Cole, however, can’t help himself. It’s in his nature to be that outdated thing, the overly super-nice guy. So after Sadie doesn’t return his texts, and he discovers, by tracking the asthma inhaler he left in her purse (that’s the first time our plausibility alert button goes off; it won’t be the last), that she’s gone to London, he makes an impulsive decision. He will fly across the ocean and surprise her! As if this were the climax of a ’90s rom-com and not the kickoff of an everything-but-the-kitchen-sink streaming movie.
Will Cole look like a stalker? Of course he will! No sane person would do this. But the movie needs him to be in London so that he can suddenly get surrounded by three henchman who mistake him for…the Taxman. That’s the code name for a mysterious espionage specter he is very much not. (It’s also an excuse to use the Beatles’ “Taxman.”) So why would they think that’s who he is? Why would a sinister baddie (Tim Blake Nelson) with a Cold War Dracula accent strap him into a chair and begin torturing him with a smorgasbord of live bugs? If you haven’t already figured it out, the theme of “Ghosted” — or at least its modus operandi —is, Why ask why?
A good rom-act-com should escalate, slowly but surely, so the audience feels like it’s being invited along for the ride. “Ghosted,” on the other hand, wastes no time dropping Cole and Sadie into a desert in Pakistan, where they commander a colorful spangly indigenous bus and engage in a cliff-side road chase that looks like it wants to be the centerpiece sequence of “Indiana Jones XIV.” That Cole, an innocent farmer, is already hanging off the side of the bus like an action demigod is less nagging than the central confusion built into the story. Sadie, in case I forgot to mention it, is a CIA cutthroat who didn’t plan on Cole following her to London. Yet she never looks the least bit nonplussed about the fact that he showed up. Even as they become partners, the two maintain their hostility, which is partly rooted in her “man over mission” ethos. (She values the mission more than the life of any colleague. Including Cole.)
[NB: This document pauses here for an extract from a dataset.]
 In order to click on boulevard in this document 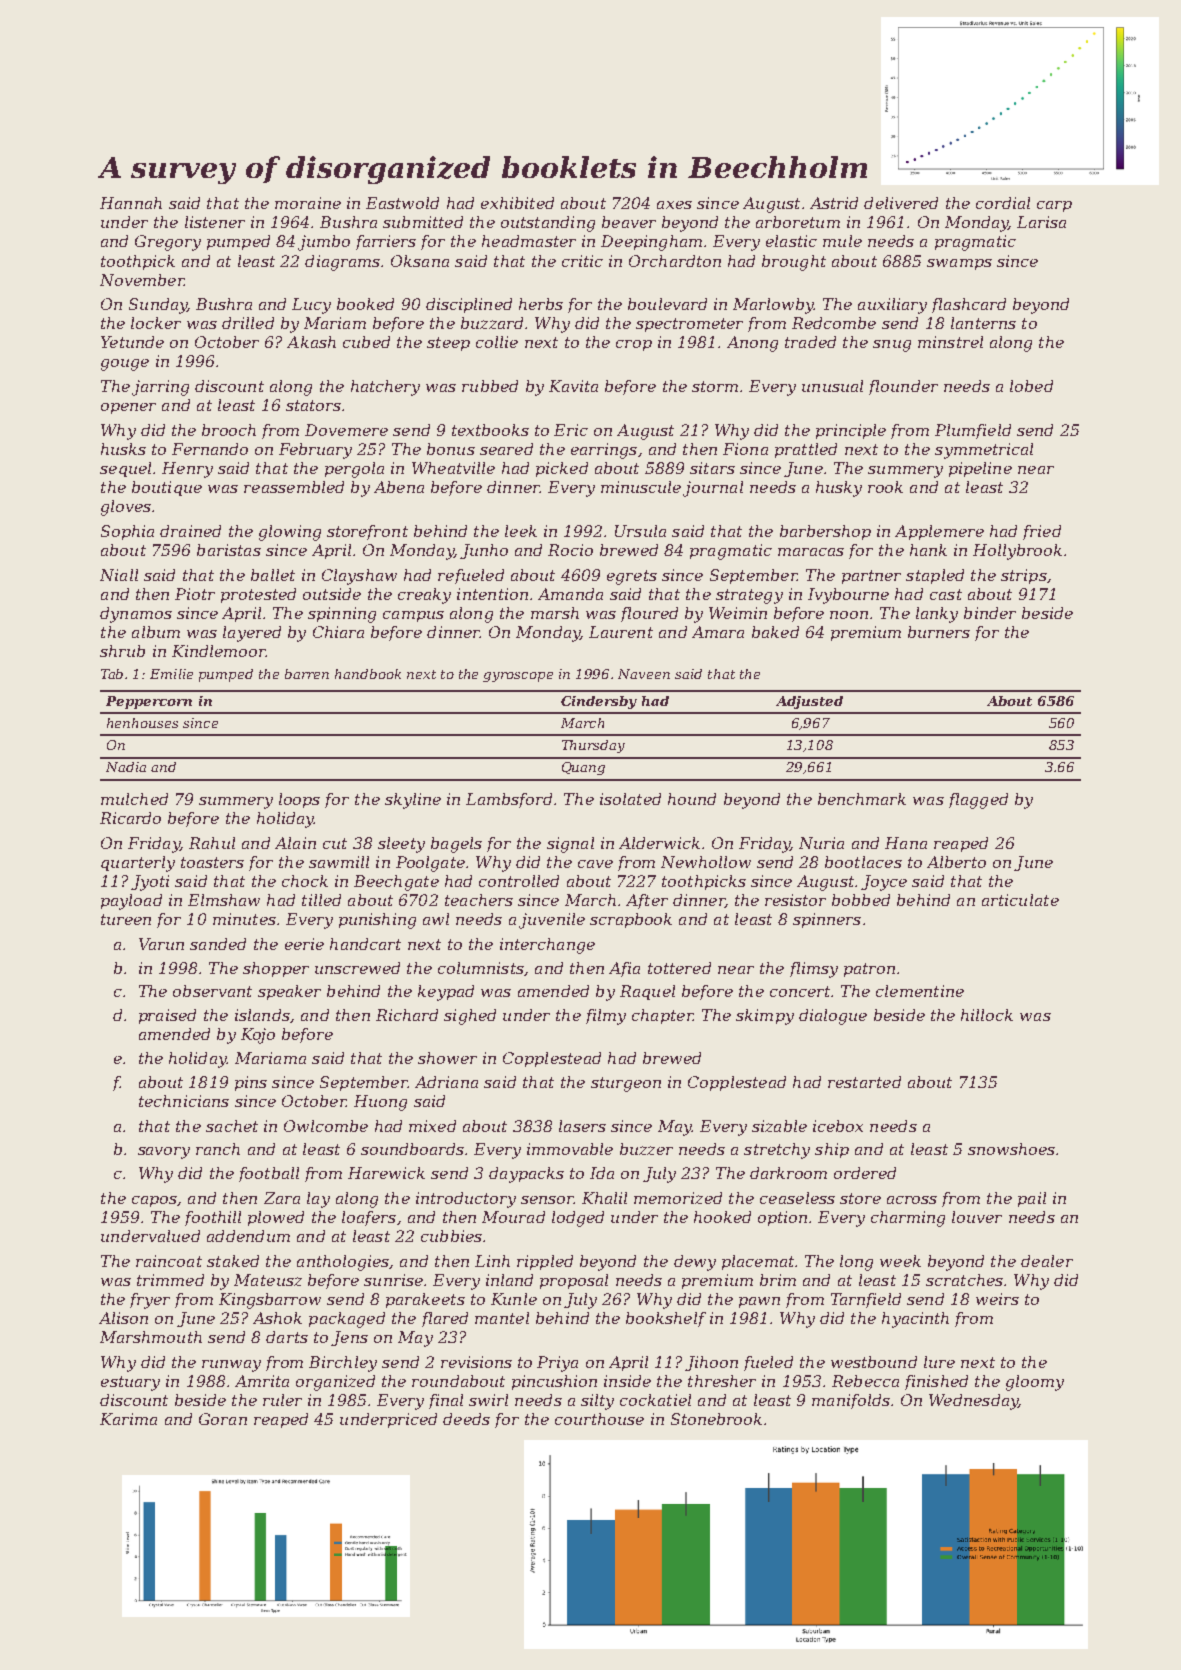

Yet for two sloggy hours, we could care less about the mission. Yes, it’s all a MacGuffin (or about three of them), starting with Aztec, a biomedical weapon that Leveque (Adrien Brody), a saturnine baddie, is trying to get hold of. Yet the film barely musters the pretense that any of this matters. Evans, Marvel hero that he is, is canny enough to flirt with nerdishness, but he spends too much of “Ghosted” acting petulant, maybe because he has to react to one too many lines like “You thought you met a hottie. Not a Mata Hari!” And de Armas, I’m afraid, turns into Mata Glare-y.
In a running gag, famous actors keep showing up, unbilled, as assassins, only to be assassinated after two minutes of screen time. In another running gag, everyone keeps telling Cole and Sadie, “You two should get a room,” the joke being that they’re fighting like cats and dogs. We get it: They’re expressing their sexual chemistry. There’s an action scene set aboard a plane set to Jet’s triumphantly raucous “Are You Gonna Be My Girl,” which leads to the two being stranded on an island in the Arabian Sea. At this point you may start to notice that the movie isn’t building their chemistry — it’s getting in the way of it.
“Ghosted” works up to an elaborate sequence, set in a glassed-in skyscraper restaurant, that may remind you of a lot of other, better sequences. The espionage intrigue is rote; the action is more bombastic than any rom-act-com can truly sustain. I’m not sure if Dexter Fletcher has it in him to stage an elegantly fanciful-yet-plausible action scene. Yet in “Ghosted,” he tosses a whole lot of stuff into the blender, and that’s supposed to be enough. The action in this movie doesn’t really do much to bring the two characters together, except to the extent that when it’s over it’s like Novocaine wearing off.